The issue of when the Supreme Court seat will be filled now dominates the US presidential campaign and has triggered a fierce political battle between Democrats and Republicans in Congress.

Mr Trump said on Monday that he will announce his nominee to replace the firebrand liberal justice by the end of the week, in hope that the Senate will confirm his pick before November's election and secure a 6-3 conservative majority on America's highest court for years to come.

Joe Biden, Mr Trump's Democratic opponent said Mr Trump's plan to move ahead with a nomination before the election amounted to an "abuse of power".

The Supreme Court rules on issues that are fundamental to US society including on abortion, the environment, gay rights, the power of the presidency, and gun control.

Mr Trump has vowed to "move quickly" with a replacement but indicated he would wait until the public memorial services for Justice Ginsburg have concluded, saying he would make his decision on "either Friday or Saturday".

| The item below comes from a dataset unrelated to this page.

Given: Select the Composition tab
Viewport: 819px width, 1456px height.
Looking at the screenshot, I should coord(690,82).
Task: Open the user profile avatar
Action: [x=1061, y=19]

Justice Ginsburg will lie in repose outside the US Supreme Court on Wednesday and Thursday so members of the public can pay their respects to the 87-year-old who had become an icon for liberals across the US.

A public viewing will be held outside the Supreme Court on Wednesday and Thursday - Sarah Silbiger /Bloomberg
A public viewing will be held outside the Supreme Court on Wednesday and Thursday - Sarah Silbiger /Bloomberg

She will then lie in state in the US Capitol on Friday before a private burial service at Arlington National Cemetery next week.

The president said he is looking "very seriously" at five Supreme Court candidates. The favourite is thought to be federal appeals court judge, Amy Coney Barrett, 48, a devout Catholic, or Barbara Lagoa, 52, a Cuban-American.

Mr Trump's nominee would need to be confirmed by a majority in the Senate, which Republicans hold 53-47.

But he already faced a growing rebellion within his own party, with two Republican senators publicly opposed to moving forward before the election.